[lowrisc-dev] lowRISC SoC structure / communication between application cores and minions

Alex Bradbury asb at asbradbury.org
Tue Dec 30 11:45:47 GMT 2014


On 23 December 2014 at 20:12, Reinoud Zandijk <reinoud at netbsd.org> wrote:
> Why do you think `trap the hypervisor' would be *that* expensive? It don't see
> why it would be that different from calling a system call. Furthermore i dont
> envision the OS passing character-by-character trough a Hypervisor call but
> rather command blocks, much like SCSI. As an analog, define a HCALL with as
> arguments (registers just hand picked here) :

Hi Reinoud, sorry for the delayed response - christmas got in the way!

I don't mean to come across as overly worried about overheads roughly
equivalent to a syscall. I'm just very aware of recent interest in
systems research in bypassing the kernel for network or disk traffic
for lower overhead and latency. See e.g. Ix and Arrakis:
<https://www.usenix.org/conference/osdi14/technical-sessions/presentation/belay>
<https://www.usenix.org/conference/osdi14/technical-sessions/presentation/peter>.
This functionality is also already deployed in the market place, with
e.g. Intel's SR-IOV
<http://en.wikipedia.org/wiki/X86_virtualization#PCI-SIG_Single_Root_I.2FO_Virtualization_.28SR-IOV.29>.
There may be perfectly valid reasons we don't want to worry about
those use cases right now, or possibly other approaches can make the
overhead of trapping low enough not to worry about this. It's just
something I think needs thinking about at this stage. Though I freely
admit, although I try to follow work in this area, it's not my field
of expertise.

You might also want to use the FIFO for unprivileged code for
frequent, lightweight messages. e.g. a virtual machine passing
information on observed types to a minion core which is collecting
stats or even performing the full JIT compile off the main thread.

> This way the HAL is only called once every command, maybe resulting in a few
> cycles lost on the switch just like it hit a branch and the almost obligatory
> saving and restoring of some registers. It is also atomically writing commands
> this way when a pipe-lock is used during the actual transfer; which might also
> just be a register :)

This all sounds very sensible.

> Either the Hypervisor, or if one runs a bare OS without hypervisor, both can
> pump the command block trough the FIFO of choice and then wait for the results
> to pass back immediately or fetch its results later when interrupted.
>
> A continuous stream is also possible if the virtual device uses the specified
> output region as a circular buffer to DMA in.
>
> As for the choice between a Hypervisor and running a bare OS, i'd go for the
> Hypervisor solution. This way multiple OSs can easily run in parallel
> including nested OSs. Even with one OS it abstracts away specific
> implementation details that we might want to change in later versions.
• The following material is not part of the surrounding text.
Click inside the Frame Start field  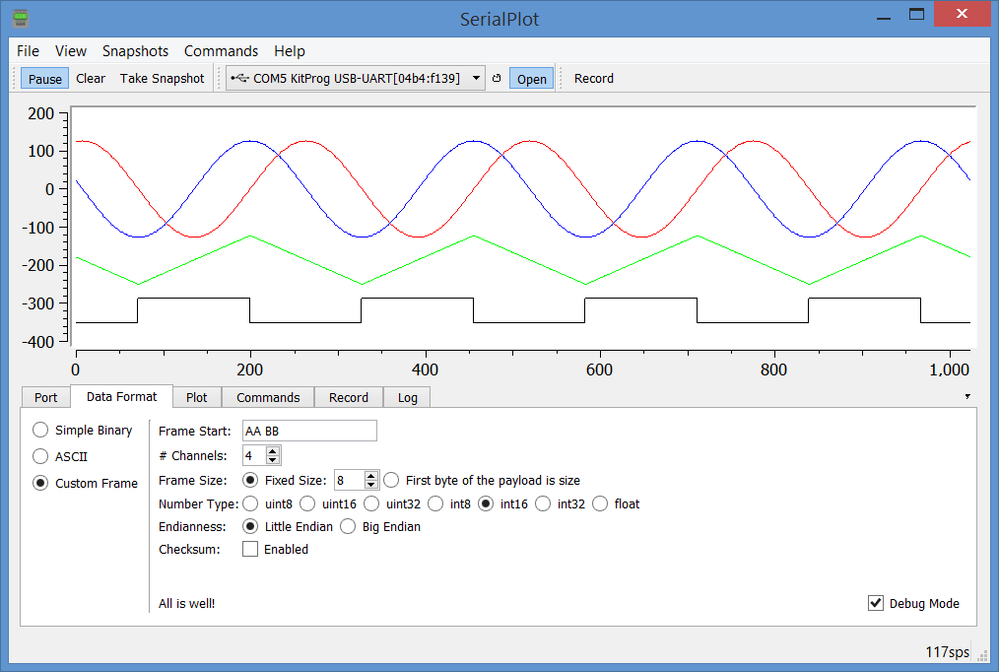click(x=309, y=430)
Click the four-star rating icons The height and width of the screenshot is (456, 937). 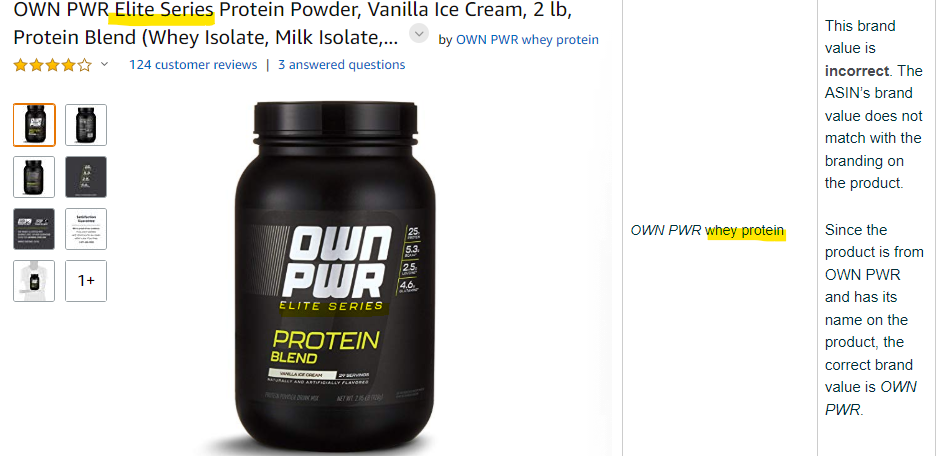click(x=53, y=65)
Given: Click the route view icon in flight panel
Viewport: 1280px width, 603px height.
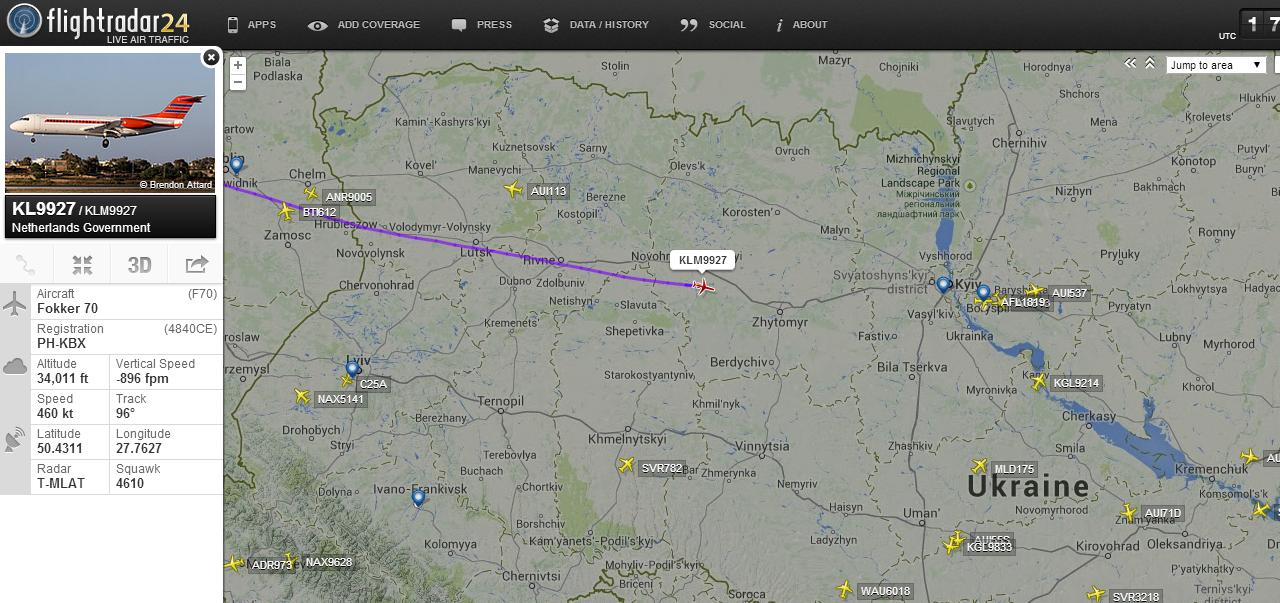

With tagged memory and a base hypervisor layer, it's starting to sound
like an IBM mainframe-on-a-chip! Is there an existing system you would
propose to model this on? L4? Akaros?
<http://www.klueska.com/pubs/socc11-akaros.pdf>.

>> > (**) DMA channel for each minion, programmable only by the Minion side
>> > since Application CPUs don't know where memory is in the Minion nor know
>> > if its space is free.
>>
>> I like this.
>
> This also prevents (most) DMA based attacks since no user code will ever run
> on the Minions. Unless of course their firmware upgrade is explicitly allowed
> by the minion master. These minion firmware could be considered Trusted and
> are normally bound to the specific board and its hardware interfaces.

Yes, replacing minion's code should certainly be a privileged
operation and in some deployments you'd want it to be fixed as part of
the secure boot sequence.

> IF we go for supporting tags in the Minions, well... what to do with them? We
> can't just save them to disc for that needs knowledge not present there. We
> can't transfer them over a serial line unless we define a protocol for that. I
> think thats the curse of wanting to support something that no devices cater
> for. We're too early :)

A minion could be employed as a smart I/O device where it reads in
something over e.g. bluetooth, builds a datastructure in its
scratchpad and applies appropriate tags which then gets DMAed back.
There may be other uses for tags that can be constructed for the
minions.

> As for an intermediate solution, the DMA engine could be instructed to only
> accept tags of a given type or give an error; say only accept data marked
> encrypted and/or store data marked a certain type.

Possibly, though this is going against the idea that tagged memory is
a general purpose reconfigurable mechanism by fixing behaviour.

Thanks, as always for your thoughts!